In more evidence of what it’s nice to have more evidence of, The Legal Intelligencer reports that the marketplace for lateral moves is twice as active in Philadelphia so far this year vs. last year. Various hypotheses are trotted out, from headhunters and firm partners willing to speak for attribution, which all have one thing in common although they sound as though they don’t:
- Associates nearing the partnership moment of truth who seek a move in-house before they’re either "damaged goods" (they’re dinged), or, conversely, they win The Tournament and discover they have 40 more years of something they don’t really like to look forward to. In terms of supplying recruits to the lateral market, this is as hardy a perennial as you’re going to find.
- Partners with practices that have become marginalized in their firms as strategic directions shift, or who are being expected to bill more hours than they’d care to. The move here is to a firm more aligned with their expertise, or a smaller, quieter shop.
- Partners (primarily, although there’s no reason astute associates shouldn’t be part of this pool as well) who feel their firm has weak or indecisive management, or who disagree with the firm’s direction or fear it’s simply adrift. What distinguishes this group from the second one is that the lawyer, not the firm, is the primary motivator behind the move.
The common denominator of these seemingly disparate motivations? A more liquid and better-functioning market for talent.
Barrels of ink have been spilled counseling the wisdom of individuals—especially highly educated, expensive professionals—finding true "alignment" between their personal skills and aspirations and the culture and values of the firm they work for. (Start how-many-decades-ago? with What Color Is Your Parachute; it’s a long and polyglot lineage.)
In practice, this is notoriously easier said than done, but the good news is that the Philadelphia story is evidence that people are trying. A 2,400 hour/year partnership slot is, to state the obvious, not for everyone. More pointedly, it is just the thing for a lot of ambitious, competitive, Type A people—and when someone who’s only motivated to give 90% on a long-term basis is put down the hall from those pure Type A’s, guess who loses? This is actually to be celebrated, not lamented.

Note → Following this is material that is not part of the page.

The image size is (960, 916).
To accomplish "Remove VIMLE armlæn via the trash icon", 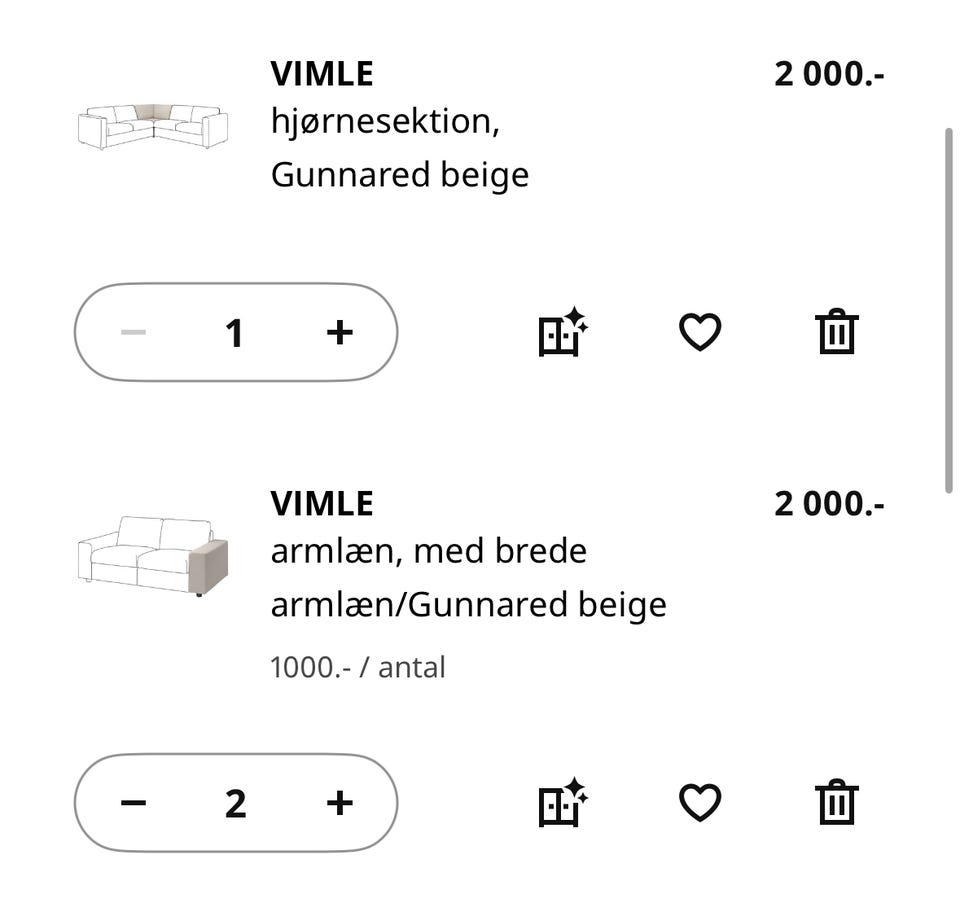I will click(836, 802).
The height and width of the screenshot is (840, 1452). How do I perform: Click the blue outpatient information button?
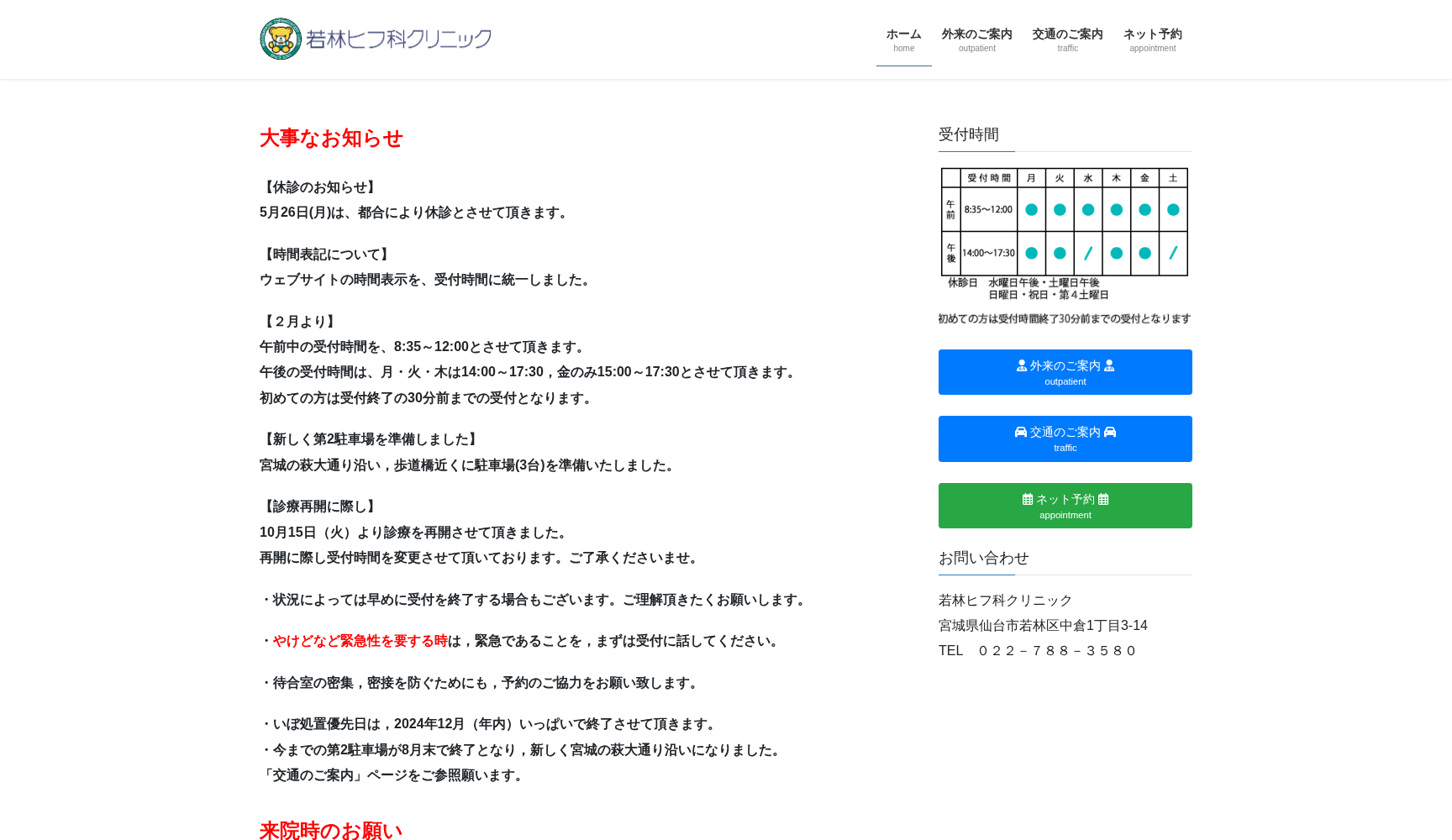1065,371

Why? We’ll give Adam Smith the last word:
"As it is this disposition which forms that difference of talents, so remarkable among men of different professions, so it is this same disposition which renders that difference useful. […] Among men, the most dissimilar geniuses are of use to one another."*
*The Wealth of Nations,Book I, Chapter 2 ("Origin of Division of Labour"), at 17-18 (Modern Library Edition: New York 1994).